And in 2015, a Christian school in Mandurah told the father of a seven-year-old girl his daughter could only stay at the school if she didn't tell anyone he was gay.
Greens spokeswoman for sexuality and gender diversity Alison Xamon said the law needed changing to bring it into line with community expectations.
"So it means that if an employee is LGBTIQ, or if a woman becomes pregnant and becomes a sole parent, if someone is divorced, then those sorts of reasons no longer become a lawful excuse to sack someone or to kick a child out of school or to deny enrolment to a child," she said.
"And the reason for that is because fundamentally at the end of the day we need to remember that schools are there to also provide a service.
"They are receiving taxpayer dollars and frankly what someone's sexuality or gender identity or marital status is, is really irrelevant to being able to teach or to garden or to be able to work in administration at a particular school."
The legislation introduced by Ms Xamon will allow schools to still discriminate against someone on the basis of their religious affiliation.
"The reason I decided to keep that in there is because what I'm not trying to do is mess with the fundamental integrity of the make-up of religious schools," she said.
"We did actually just pass marriage equality laws and I think the majority of Australians would think that it's appalling someone could legally get married one day and the next get sacked.
"So a Jewish school can still have Jewish students, Muslim schools can still have Muslim students, Catholic schools can still prioritise Catholic students, there's no problem with that."
LGBTI rights campaigner Brian Greig, a former WA senator, said the current law was "unfair and cruel" and had an "unhealthy, unhelpful" message for LGBTI students.
"One of the things we have to keep in mind is the impact this has on students in religious schools who are still in the closet," he said.
"In the case of Craig Campbell, for example, who was dismissed from a school in Waikiki; what message does that send to the students in the school, particularly those who might be coming to terms with their sexuality?
"It makes absolutely no sense for church schools, which most seem to say they embrace and love and nurture their LGBTI students, but at the same time persecute their LGBTI teachers."
Ms Xamon said she had not yet discussed the Greens bill with the government, who would need to lend their support for it to become law.
"I'm hoping that we're going to be able to have a discussion," she said.
"I do know that the McGowan Government to date has indicated a reticence to engage in the discussion and has wanted to defer to what's ever happening at the national level in terms of religious exemptions.
"These are discriminatory, out-dated provisions on our statutes and I am anticipating that at some point in the future, whether it be in a year or whether it be in a decade, that we are going to see a wind back of these laws at a federal level."
A spokeswoman for Attorney General John Quigley said the McGowan Government was committed to addressing discrimination against the state’s LGBTI community.

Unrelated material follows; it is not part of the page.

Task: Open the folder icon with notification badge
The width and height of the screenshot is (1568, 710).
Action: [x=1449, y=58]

"Last year, the state government introduced the Historical Homosexual Convictions Expungement Bill 2017 (WA), demonstrating the state government's commitment to addressing issues of discrimination against the LGBTIQ community and ensuring fairness and equality for all Western Australians," she said.

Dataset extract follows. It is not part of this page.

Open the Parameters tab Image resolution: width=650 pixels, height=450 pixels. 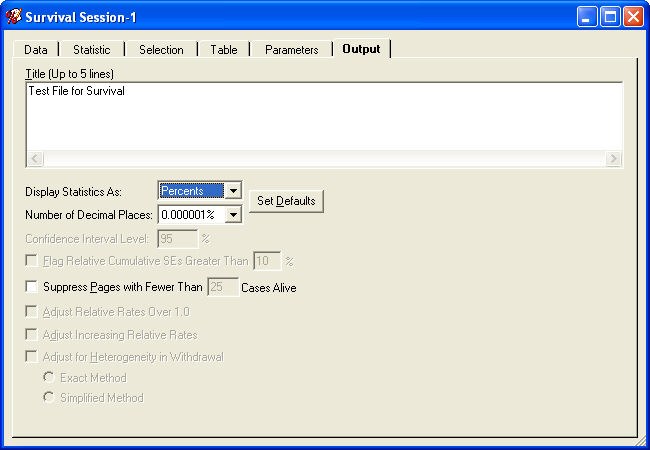[x=291, y=49]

"The Premier also offered an apology on behalf of the State Parliament to those impacted by the old laws.
"The state government is currently awaiting the outcomes of the Commonwealth Review into Religious Freedoms, chaired by the Hon Phillip Ruddock, as the provisions in state legislation mirror those of the Commonwealth.
"In respect of the Bill as moved by the Hon Xamon today the State Government will consider the legislation and provide its response in due course."